Perhaps no industry stands to be upended by the groundswell of new consumer privacy laws emerging in the U.S. and around the world than advertising technology companies.

Global privacy regulators are placing a greater emphasis on due diligence requirementsfor the adtech industry, such as demonstrating lawful consent for collecting and selling personal data. This evolving regulatory scrutiny on the privacy practices of a given adtech entity and its third-party partners is creating more of a compliance headache for industry stakeholders.

To help adtech firms prepare for the increasing due diligence demands on their data collection practices, the Interactive Advertising Bureau partnered with compliance vendor SafeGuard Privacy to develop a legal compliance tool called the IAB Diligence Platform.

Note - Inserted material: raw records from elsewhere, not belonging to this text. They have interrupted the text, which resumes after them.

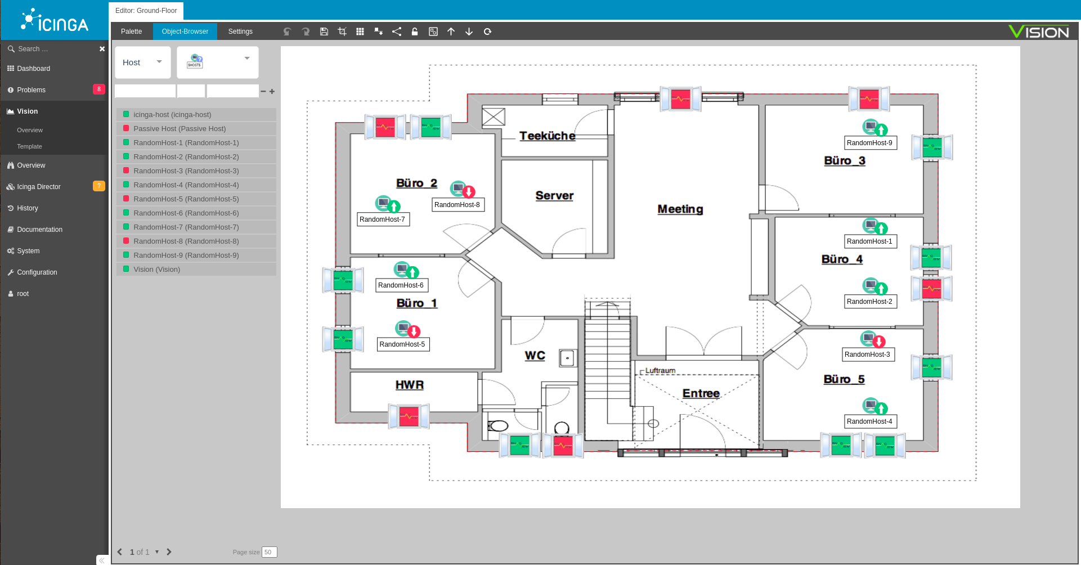Expand the page number selector dropdown
Image resolution: width=1081 pixels, height=565 pixels.
point(157,552)
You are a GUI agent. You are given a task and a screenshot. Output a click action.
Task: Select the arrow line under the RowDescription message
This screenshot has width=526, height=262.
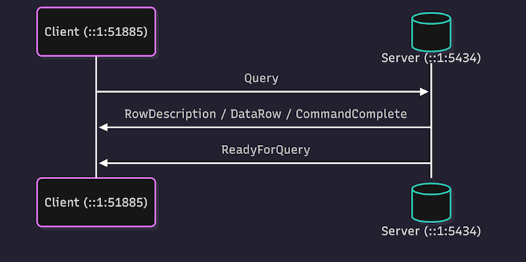[265, 127]

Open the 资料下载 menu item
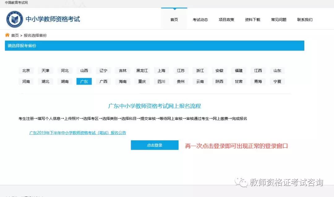click(252, 19)
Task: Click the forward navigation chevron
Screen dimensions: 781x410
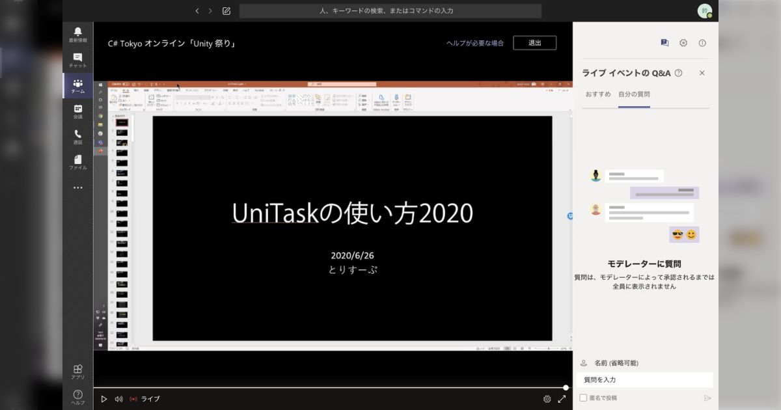Action: 210,10
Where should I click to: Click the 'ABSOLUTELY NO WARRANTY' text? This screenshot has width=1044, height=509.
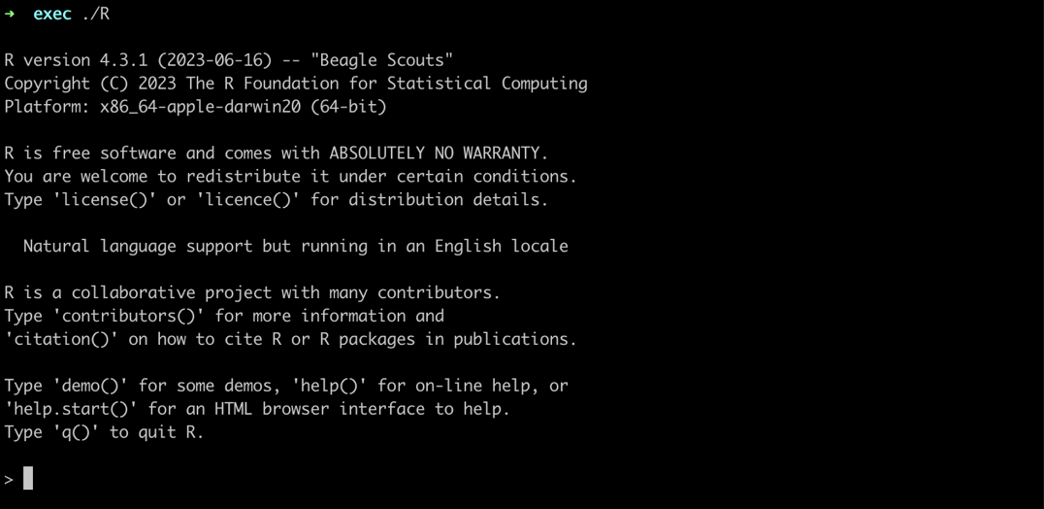point(439,153)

As part of the solution, members of the IAB's Privacy, Implementation and Accountability task force — along with leading privacy lawyers, publishers and advertisers — are developing diligence questionnaires that are stakeholder-specific to each entity's role within the adtech ecosystem, whether they are a publisher's diligence of a supply-side platform or an advertiser's diligence of a demand-side platform. SafeGuard Privacy customers and IAB members who license the diligence platform will be able to complete all of their diligence questions and make them available through the platform to other stakeholders to satisfy such requirements under global privacy laws.

"If you look at the different privacy laws themselves, what you see is an increased focus on the concept of accountability; accountability for your own actions, your own processes and procedures, as well as those of your partners," IAB Executive Vice President and General Counsel Michael Hahn told the IAPP.

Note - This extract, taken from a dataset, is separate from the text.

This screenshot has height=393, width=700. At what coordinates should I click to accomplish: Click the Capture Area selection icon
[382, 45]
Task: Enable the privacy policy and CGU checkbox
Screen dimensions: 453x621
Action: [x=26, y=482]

While the language of the California Consumer Privacy Act, according to Hahn, states you're not responsible for the wrongdoing of your partner unless you know, or reasonably should know of their wrongdoing, the California Privacy Protection Agency's new diligence rules change that landscape. Companies can now be held responsible for the wrongdoing of their partners if they have been deemed to have conducted insufficient diligence on their partner's uses of personal data.

"That is a big change in the law," Hahn said. "And that was intended to increase the role and responsibility of controllers, like publishers and advertisers, where they're disclosing personal information to their partners."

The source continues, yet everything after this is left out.